Les romans Harlequin sont souvent critiqués pour leur formatage et leurs clichés, une image pas totalement démentie par les conseils d'écriture donnés sur les sites internet de l'éditeur à ses auteurs potentiels.

Avec des variantes selon les collections, il y évoque des héroïnes généralement jeunes, belles, intelligentes et «complexes», à laquelle la lectrice doit pouvoir «s'identifier» et qui sont «poussées dans les bras de héros puissants»: chirurgien de haut-vol, cow-boy «rude et fort», pompier ou riche businessman. Harlequin accepte toutefois aussi depuis peu «les romances entre personnes du même sexe». Le tout avec un degré d'érotisme variable selon les collections, pour «pimenter» l'histoire, mais sans «scènes de sexe gratuites».

Aux côtés du Wall Street Journal

Sur un plan moins glamour, Harlequin a été attaqué il y a quelques années aux prud'hommes en France par des correcteurs s'estimant exploités et a aussi fait l'objet d'un recours en nom collectif d'auteurs s'estimant lésés sur leurs droits aux États-Unis.

Malgré toutes les critiques, Harlequin s'est imposé en 65 ans comme un incontournable du roman à l'eau de rose au niveau international.

Il a aussi pris assez rapidement le tournant du livre électronique, qui s'est ajouté à ses éditions traditionnelles en livres de poche et un peu plus récente en grand format.

La société réalise aujourd'hui 95 % de son chiffre d'affaires (398 millions de dollars canadiens l'an dernier, soit 260 millions d'euros) en dehors de son pays d'origine.

Torstar, un groupe de presse qui édite notamment le plus grand quotidien canadien de langue anglaise, le Toronto Star, en avait pris le contrôle en 1975 et était monté à 100 % du capital six ans plus tard.

Mais soucieux de se désendetter, Torstar a choisi de revendre l'éditeur à Rupert Murdoch.

À 83 ans et fraîchement divorcé de sa troisième femme, le milliardaire vient de scinder son empire en deux pour séparer ses chaînes de télévision (Fox, Sky) et ses studios de cinéma (20th Century Fox) de ses activités d'édition et de presse éclaboussées par un scandale d'écoutes illégales au Royaume-Uni.

C'est la seconde société, News Corp, qu'Harlequin va venir renforcer.
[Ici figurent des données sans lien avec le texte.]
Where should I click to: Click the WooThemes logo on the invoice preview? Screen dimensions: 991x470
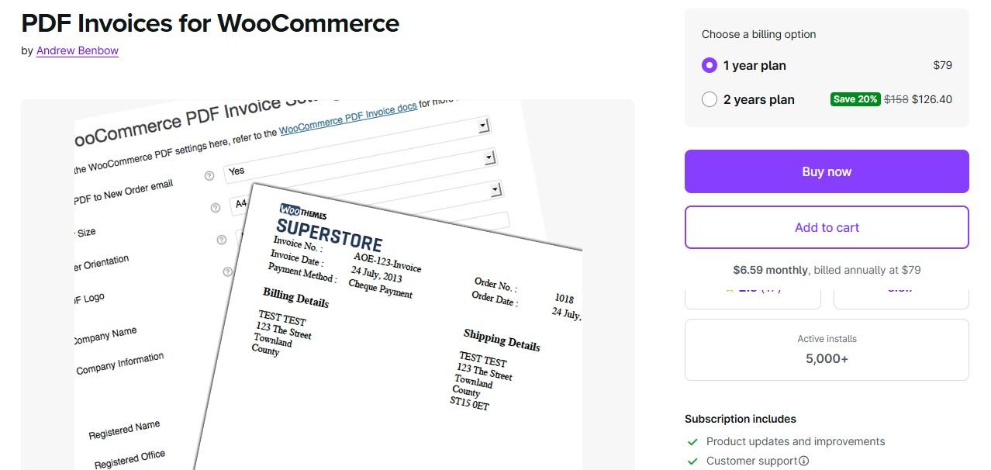pyautogui.click(x=302, y=212)
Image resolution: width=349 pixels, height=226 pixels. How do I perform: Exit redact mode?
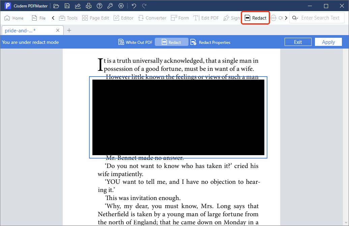click(298, 42)
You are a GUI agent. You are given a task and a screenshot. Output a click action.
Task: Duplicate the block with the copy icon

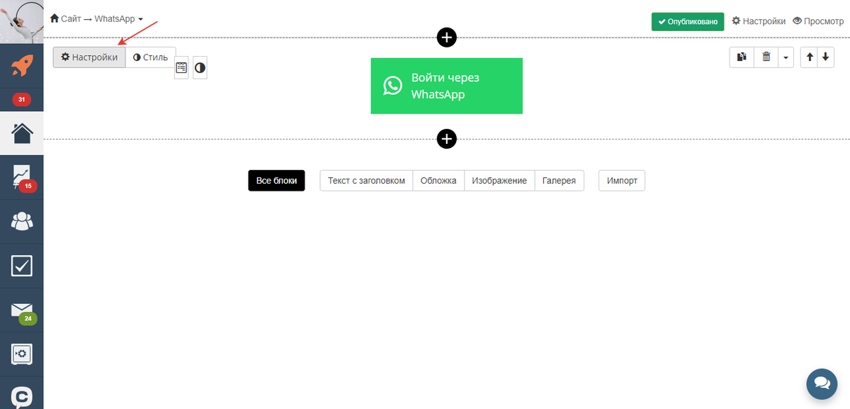(x=742, y=57)
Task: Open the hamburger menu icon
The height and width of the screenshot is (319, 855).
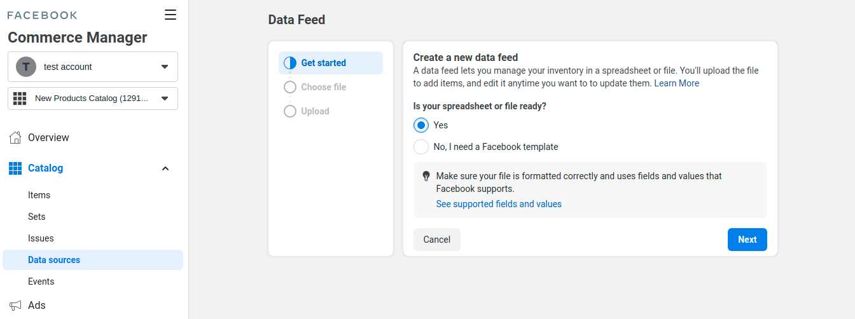Action: [x=170, y=15]
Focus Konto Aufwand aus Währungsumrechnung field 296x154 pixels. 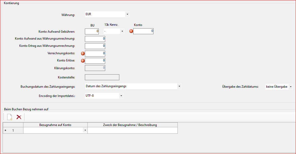(x=95, y=39)
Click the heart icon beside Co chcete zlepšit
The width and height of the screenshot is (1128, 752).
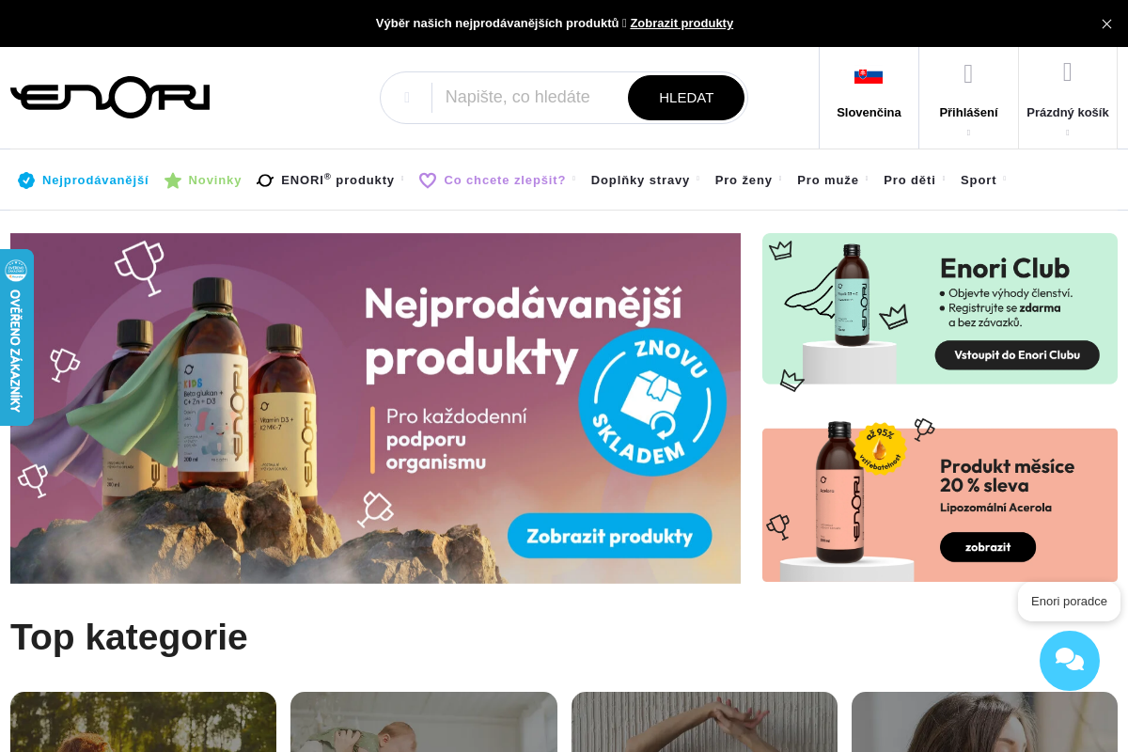428,180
Il y rejoindra des titres de presse prestigieux comme le Wall Street Journal ou le Times de Londres, des tabloïds comme le Sun britannique et, surtout, l'éditeur HarperCollins.

Cela donnera à ce dernier, qui publie jusqu'ici 99 % de ses livres en langue anglaise, une couleur plus internationale, mais devrait aussi «élargir massivement ses activités numériques» et donner «un coup de pouce immédiat aux résultats», a commenté le patron de News Corp., Robert Thomson.